De onderhandelingen met de Staat om adequate compensatie voor een groep slachtoffers van de standrechtelijke executies op Zuid-Sulawesi zijn op niets uitgelopen.
Eisers stellen zich op het standpunt dat deze misdrijven, aldaar begaan door het Nederlandse leger en het KNIL tussen 1946-1947, behoren tot de ernstigste in de geschiedenis van onze postkoloniale oorlog met Indonesië. Zowel het aantal slachtoffers dat erbij is gevallen als het beleidsmatige karakter van de executies maken dat deze zich nauwelijks laten vergelijken met andere executies door Nederlandse militairen in de periode 1945-1949 in Indonesië. Deskundigen onderstrepen dit zonder uitzondering.

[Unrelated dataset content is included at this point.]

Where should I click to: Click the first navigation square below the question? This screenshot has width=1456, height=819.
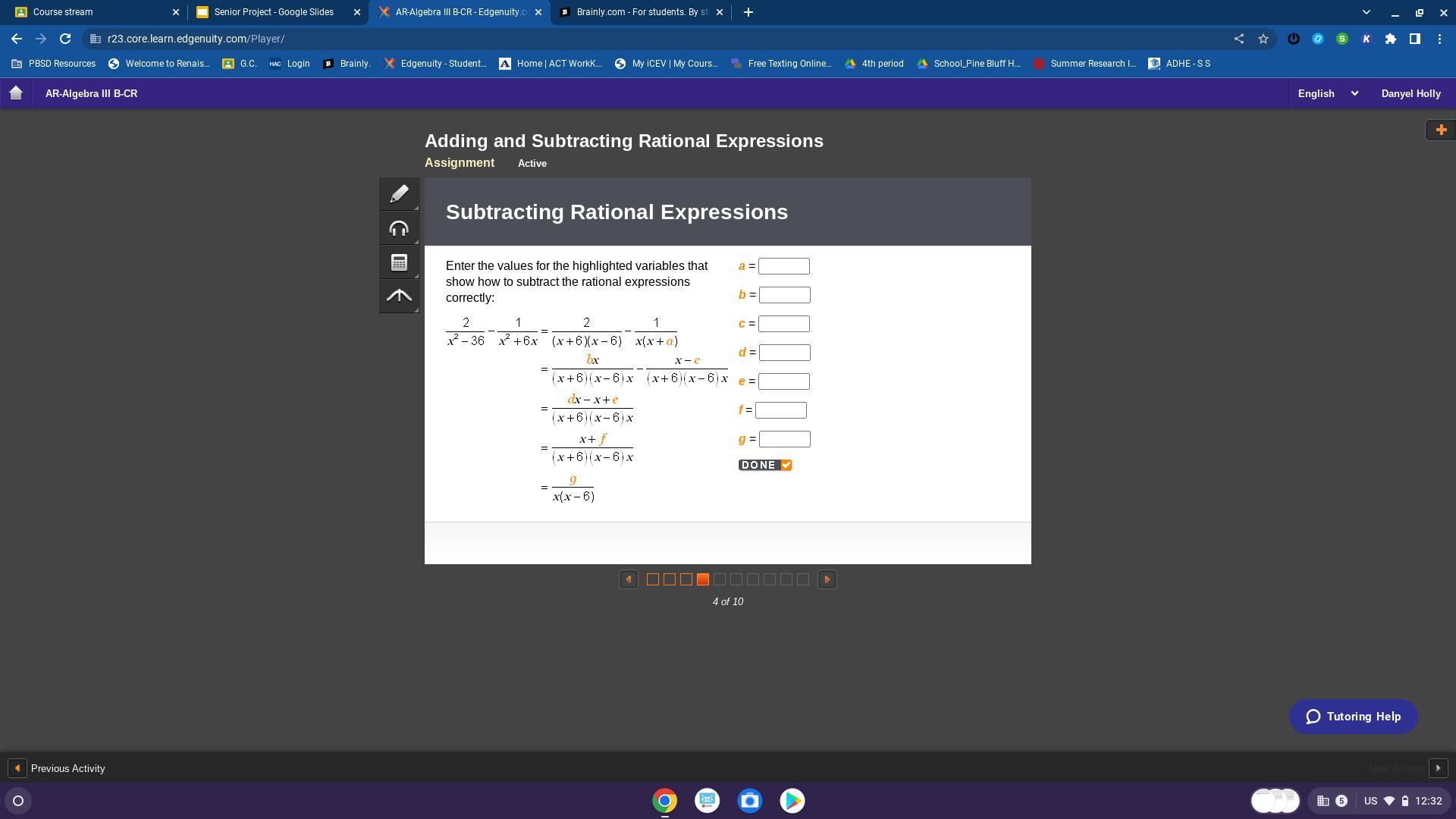pyautogui.click(x=652, y=579)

Het is eisers bekend dat de weduwen in de zaak in verband met de standrechtelijke executies in het dorp Rawagedeh (9 december 1947) een bedrag van Euro 20.000,00 per persoon hebben ontvangen als compensatie, tezamen met formele excuses die namens Nederland was aangeboden door de Nederlandse ambassadeur in Indonesië. Eisers zijn van mening dat compensatie in die vorm en orde van grote recht doet aan het leed en de schade die hen is aangedaan.
De rechtszaak wordt nu voortgezet; de eisers worden bijgestaan door advocaten Liesbeth Zegveld en Brechtje Vossenberg.